--- Begin Quoted text ---

Per Joachims (2003)[1], the design of a comparison between two search algorithms (in Joachims referred to as "retrieval functions") should:

  1. be blind to the user with respect to the underlying conditions.
  2. be robust to biases in the user's decision process that do not relate to retrieval quality.
  3. not substantially alter the search experience.
  4. lead to clicks that reflect the user's preference.

Interleaving the results from two search algorithms addresses these problems, particularly point 3 in that a user cannot tell that they're part of an A/B test nor which algorithm produced the search results they're looking at.

How does Team-Draft Interleaving work? To borrow an analogy from sports, it's somewhat similar to how teams are selected in a friendly sports match. In that example you might select two team captains, flip a coin to let one of them choose first, and then have them alternate between selecting what they each regard as the top remaining player for their team. They do this until every player is on a team.

--- End Quoted text ---

Task goal
Retype the stretch of the interleaving text above from "How does Team-Draft" through "is on a team.".

--- Begin Data extract ---

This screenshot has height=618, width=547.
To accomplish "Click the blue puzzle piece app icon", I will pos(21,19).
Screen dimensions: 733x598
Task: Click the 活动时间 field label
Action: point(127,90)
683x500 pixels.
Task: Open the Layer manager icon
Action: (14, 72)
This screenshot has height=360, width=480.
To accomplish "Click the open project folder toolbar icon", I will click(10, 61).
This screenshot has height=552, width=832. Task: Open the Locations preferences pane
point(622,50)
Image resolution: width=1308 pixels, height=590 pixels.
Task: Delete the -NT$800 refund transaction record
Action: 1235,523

--- End Data extract ---

The solution
How does Team-Draft Interleaving work? To borrow an analogy from sports, it's somewhat similar to how teams are selected in a friendly sports match. In that example you might select two team captains, flip a coin to let one of them choose first, and then have them alternate between selecting what they each regard as the top remaining player for their team. They do this until every player is on a team.